Local golf venue St. Rose Driving Range and Sports Club closes its doors

St. Rose Driving Range and Sports Club officially closed its Airline Highway doors for good earlier this month, with buckets of golf balls being driven down its fields for the last time on August 3.

The golf venue was originally opened in 2005 by Destrehan-based entrepreneur husband and wife team Bruce and Lorna Bourgeois, one of several businesses the couple operated together. Owner Lorna Bourgeois decided to close the driving range following the June 6 passing of her husband Bruce, whom she shared 49 years of marriage with.

“I decided that I could not continue doing this by myself,” Bourgeois said regarding her recent decision to close the business.

She and her husband operated multiple businesses for decades, including a fabrication shop, driving range, reception hall and various real estate interests.

“It takes a lot of teamwork and dedication,” Bourgeois said, of the years she and her husband spent running their various business entities. “It’s not a [nine to five] job; it’s [all day], seven days a week.”

Other than local country clubs situated inside St. Charles Parish, the driving range remained for years one of few golf-focused businesses in St. Charles Parish. It was a business she said her husband thoroughly enjoyed due to the direct interaction he had with regular golfing customers, as well as the various celebrities that occasionally stopped in to work on their golf swing.

“All kinds of people came through [the driving range], not just the local people,” Bourgeois said. “We had movie stars that [visited the driving range since] down the street there was a [movie] studio, football players, all kinds of public figures…it was a fun little business, really, really fun.”

The driving range had given the Bourgeois family their share of challenges over the years, particularly with hurricane and storm damage. The driving range lost its massive golf netting on three separate occasions from various storms it suffered.

Hurricane Ida damage to the property had been particularly difficult to navigate, as Bourgeois and her husband were forced to hire an attorney in order to secure payment for their hurricane damages from their insurance carrier.

“We finally won the case, but it was not enough money to actually build the driving range back the way it used to be,” Bourgeois explained.

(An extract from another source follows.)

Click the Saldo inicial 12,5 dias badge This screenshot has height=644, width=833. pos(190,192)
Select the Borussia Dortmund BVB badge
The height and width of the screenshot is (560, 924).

To insure the large, expensive netting poles from future hurricane damage in the current insurance environment would have been cost-prohibitive. Bourgeois handled the financials for their various businesses while her husband focused on the day-to-day management. She and her husband had begun discussing the possibility of selling the driving range right before he passed.

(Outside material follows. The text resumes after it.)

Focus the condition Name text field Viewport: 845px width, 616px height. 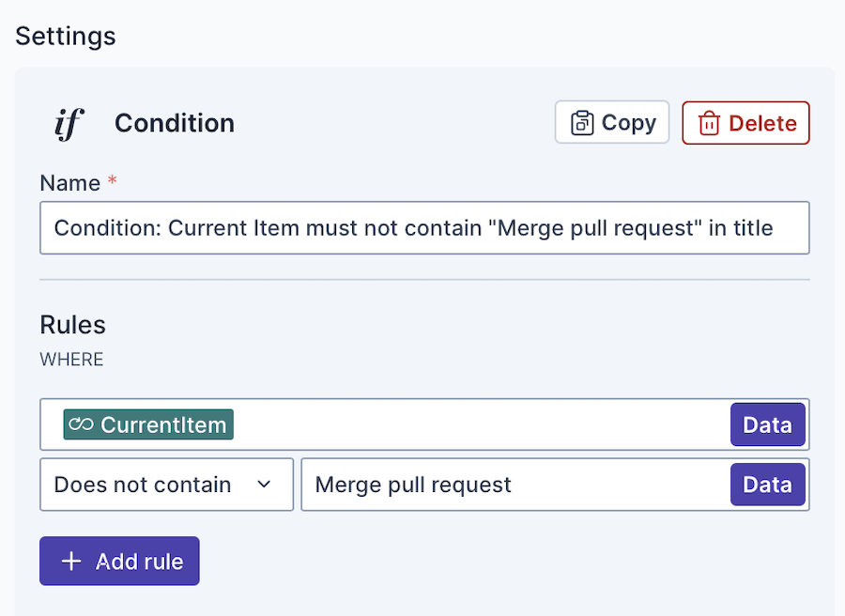pyautogui.click(x=423, y=228)

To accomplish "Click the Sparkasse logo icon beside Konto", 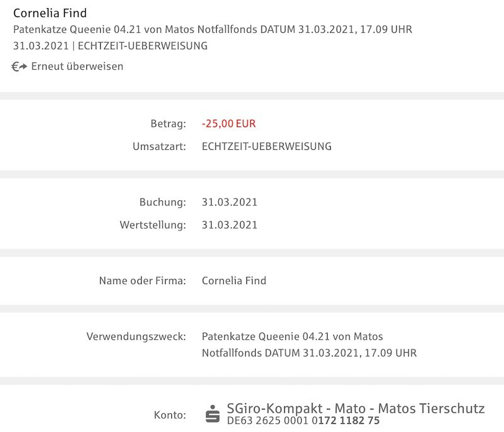I will coord(213,414).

Given the driving range sat on 10 acres of prime commercial property along Airline Highway, a new buyer for the property has already been found. Bourgeois said the property sale was currently in the process of being finalized, although she was not yet at liberty to discuss the buyer in detail as of press time. She did disclose the new owner did not plan to continue to use the property as a driving range.

As the business prepared to close last month, Bourgeois shared that some of the driving range’s regulars asked to keep small mementos to remember their favorite golfing spot by, such as pieces of wood from the old building, or a piece of the bar or a chair used at the driving range.

Bourgeois said she appreciated her loyal customers for “all their support throughout the years; a lot of them called that place home.”